Normalization and mocks

I finally finished all my tasks regarding the implementation of the code sniffers and fixers on all my teammates’ computers and advanced to other, more challenging tasks. The one I’m currently working on is related to reports generation.

Since reports are a very sensitive part of our software, I started unit testing a specific report class, making sure that it behaves as expected, returning the required, basic, information (like the report’s name, configuration) and got to the part of ensuring the right methods are called to generate a PDF. I stopped… The report classes use a third-party library to handle the generation of the PDF file and, to generate a file, at the very least, one method needed to be called. How could I ensure that that method was, in fact, called, without testing the third party code, itself?

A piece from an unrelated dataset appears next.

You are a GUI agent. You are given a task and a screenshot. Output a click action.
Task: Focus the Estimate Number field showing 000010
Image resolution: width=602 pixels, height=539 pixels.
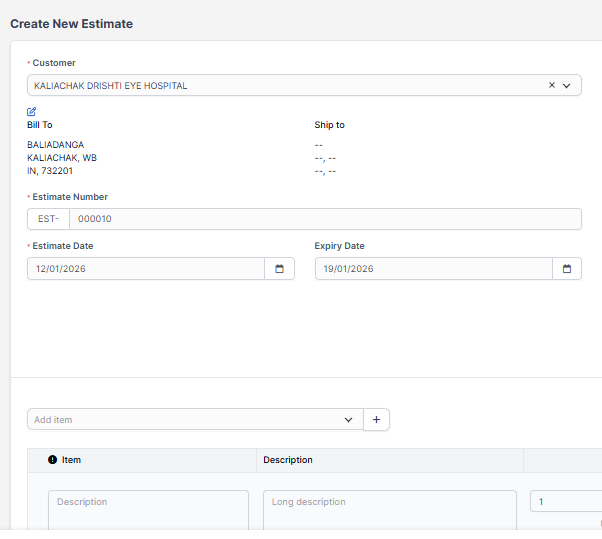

Like I said before, I’m not an expert on TDD, but I know enough to answer this: we Mock that behaviour, creating the expectation required to ensure that a certain method(s) is(are) called. On this particular case, I needed to ensure that some options were set and that the method to load a view, to be generated as a PDF, was called. So I started mocking the behaviour, setting the required expectations.

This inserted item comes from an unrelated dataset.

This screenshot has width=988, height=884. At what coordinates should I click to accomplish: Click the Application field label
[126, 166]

When I tried to run the test, it broke… But, why? Going through the output of the error, I got the feedback that the class was being mocked more than once. Ok, but how? I went finding more information about the error message returned, on our lord and saviour Google. It turned out that Laravel Façades already have it activated when running in a test environment. Always learning, hein? I thought it’s pretty cool. After removing the mocking definition, the “Mockery::mock(Foo::class)” part, tests went green! Right on time to commit the work in progress and leave for the day.

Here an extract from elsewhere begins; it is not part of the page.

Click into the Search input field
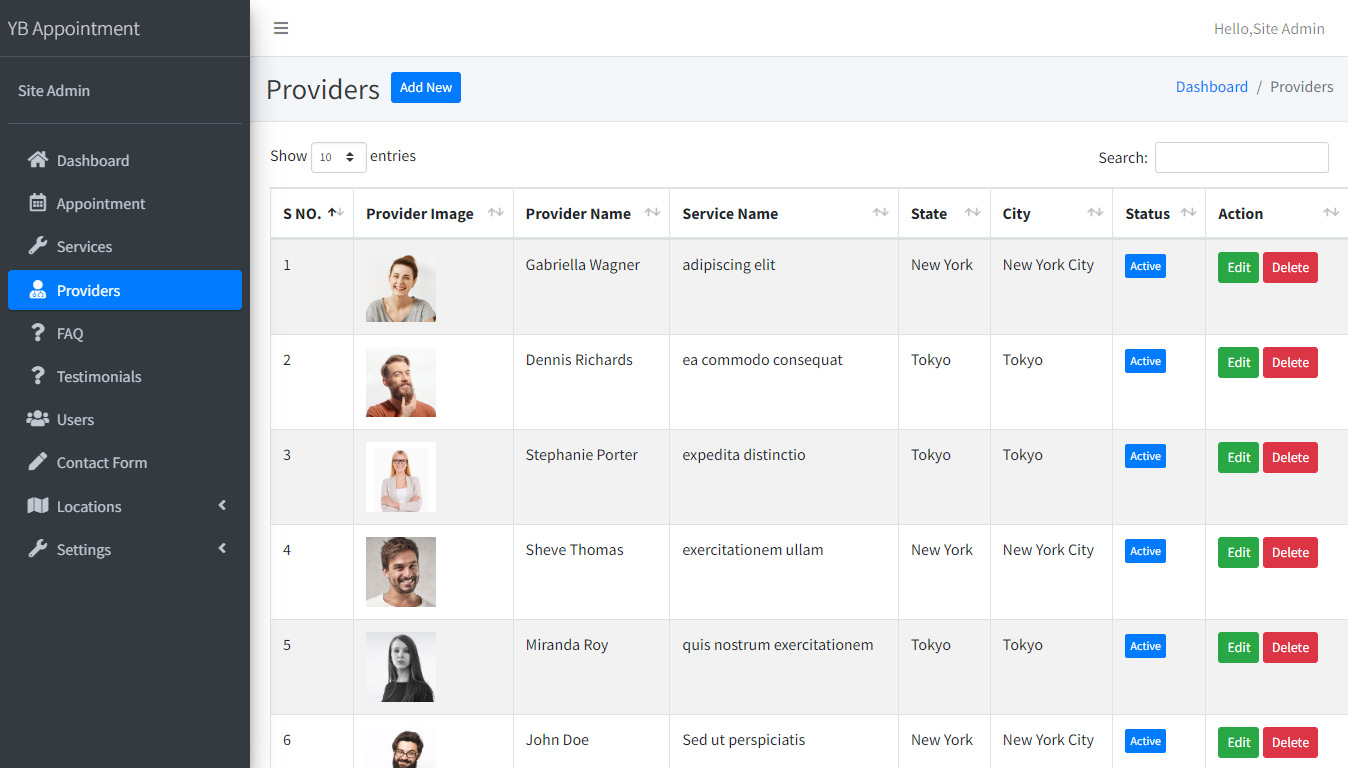This screenshot has height=768, width=1348. 1241,158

On our beloved HUB project, as I promised, I have advanced to the next part of the development of the users’ module. I switched from unit tests to feature tests, where I began testing the creation of a user account. While doing this, I started implementing the repository class, too.

It’s incredible how little code can test so many parts of the software: the existence of the correct endpoint, the request validated input, the lack of errors on session, the correct redirection to the users’ index page, that it only may be done by someone logged in and that the record is, in fact, saved to the persistent layer (thus, it tests that the repository class does communicate to this layer). Perfect!

Of course, it’s incomplete. It’s a work in progress and, so far, I only implemented the save method. Laravel’s Service Container makes dependency injection so easy it’s hard to belive that just by type-hinting the correct model class, in the constructor, is enough to connect it to the repository class and use the underlying behaviour.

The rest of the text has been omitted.